ACTIVE REINFORCEMENT LEARNING FOR THE SEMANTIC SEGMENTATION OF IMAGES CAPTURED BY MOBILE SENSORS

In recent years, various Convolutional Neural Networks (CNN) have been used to achieve acceptable performance on semantic segmentation tasks. However, these supervised learning methods require an extensive amount of annotated training data to perform well. Additionally, the model would need to be trained on the same kind of dataset to generalize well for other tasks. Further, commonly real world datasets are usually highly imbalanced. This problem leads to poor performance in the detection of underrepresented classes, which could be the most critical for some applications. The annotation task is time-consuming human labour that creates an obstacle to utilizing supervised learning methods on vision tasks. In this work, we experiment with implementing a reinforced active learning method with a weighted performance metric to reduce human labour while achieving competitive results.
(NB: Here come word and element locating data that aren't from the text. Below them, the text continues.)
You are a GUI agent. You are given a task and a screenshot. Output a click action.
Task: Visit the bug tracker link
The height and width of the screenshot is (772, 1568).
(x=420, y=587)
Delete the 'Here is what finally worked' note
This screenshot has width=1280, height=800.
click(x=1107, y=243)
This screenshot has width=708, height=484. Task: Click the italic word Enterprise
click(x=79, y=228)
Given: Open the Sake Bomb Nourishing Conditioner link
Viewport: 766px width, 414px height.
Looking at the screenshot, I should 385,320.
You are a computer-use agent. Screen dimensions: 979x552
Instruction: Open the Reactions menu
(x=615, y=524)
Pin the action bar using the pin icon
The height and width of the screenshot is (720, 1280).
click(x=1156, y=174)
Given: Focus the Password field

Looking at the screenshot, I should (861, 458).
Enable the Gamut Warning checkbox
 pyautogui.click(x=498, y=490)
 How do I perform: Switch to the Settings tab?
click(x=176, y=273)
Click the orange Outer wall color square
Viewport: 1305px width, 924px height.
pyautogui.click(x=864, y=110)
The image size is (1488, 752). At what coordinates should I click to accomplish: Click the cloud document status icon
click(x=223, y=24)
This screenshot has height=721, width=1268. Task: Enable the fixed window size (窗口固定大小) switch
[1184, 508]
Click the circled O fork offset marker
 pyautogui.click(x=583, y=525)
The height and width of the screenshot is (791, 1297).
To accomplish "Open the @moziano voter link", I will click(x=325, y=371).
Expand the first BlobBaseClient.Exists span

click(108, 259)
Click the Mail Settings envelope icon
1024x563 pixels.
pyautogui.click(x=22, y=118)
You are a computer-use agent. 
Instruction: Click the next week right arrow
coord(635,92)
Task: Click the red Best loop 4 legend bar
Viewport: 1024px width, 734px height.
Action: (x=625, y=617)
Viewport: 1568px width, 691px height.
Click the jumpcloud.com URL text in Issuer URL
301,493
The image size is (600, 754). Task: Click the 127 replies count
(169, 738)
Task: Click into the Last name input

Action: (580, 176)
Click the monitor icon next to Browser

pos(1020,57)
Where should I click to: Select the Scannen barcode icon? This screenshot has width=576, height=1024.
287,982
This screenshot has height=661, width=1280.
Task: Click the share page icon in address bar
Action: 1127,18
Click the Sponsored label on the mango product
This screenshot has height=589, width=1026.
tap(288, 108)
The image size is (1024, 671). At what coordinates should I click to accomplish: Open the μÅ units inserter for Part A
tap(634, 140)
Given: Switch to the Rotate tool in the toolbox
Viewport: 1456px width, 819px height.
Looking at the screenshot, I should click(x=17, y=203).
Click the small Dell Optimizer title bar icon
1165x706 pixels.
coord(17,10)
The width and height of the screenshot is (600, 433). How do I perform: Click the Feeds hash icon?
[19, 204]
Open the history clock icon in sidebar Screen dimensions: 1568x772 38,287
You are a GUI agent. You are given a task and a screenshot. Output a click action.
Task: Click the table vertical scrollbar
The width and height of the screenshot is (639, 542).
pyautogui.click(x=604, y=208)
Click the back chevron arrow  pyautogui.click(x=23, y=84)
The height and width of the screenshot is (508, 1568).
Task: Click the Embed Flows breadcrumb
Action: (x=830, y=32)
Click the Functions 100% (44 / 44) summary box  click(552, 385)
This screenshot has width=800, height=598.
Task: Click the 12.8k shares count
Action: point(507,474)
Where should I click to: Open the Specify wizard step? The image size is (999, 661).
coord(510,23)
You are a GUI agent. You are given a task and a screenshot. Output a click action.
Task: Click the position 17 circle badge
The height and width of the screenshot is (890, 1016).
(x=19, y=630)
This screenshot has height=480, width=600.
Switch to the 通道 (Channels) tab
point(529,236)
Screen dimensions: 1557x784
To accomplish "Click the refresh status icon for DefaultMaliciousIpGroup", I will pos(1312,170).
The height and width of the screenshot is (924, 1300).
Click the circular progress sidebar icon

A deep Q-network (DQN) is used to find the optimal policy, which would be choosing the most informative regions of the image to be labelled from the unlabelled set. Then, the neural network would be trained with newly labelled data, and its performance would be evaluated. A weighted Intersection over Union (IoU) is used to calculate the rewards for the DQN network. By using weighted IoU, we target to bring more attention to underrepresented classes.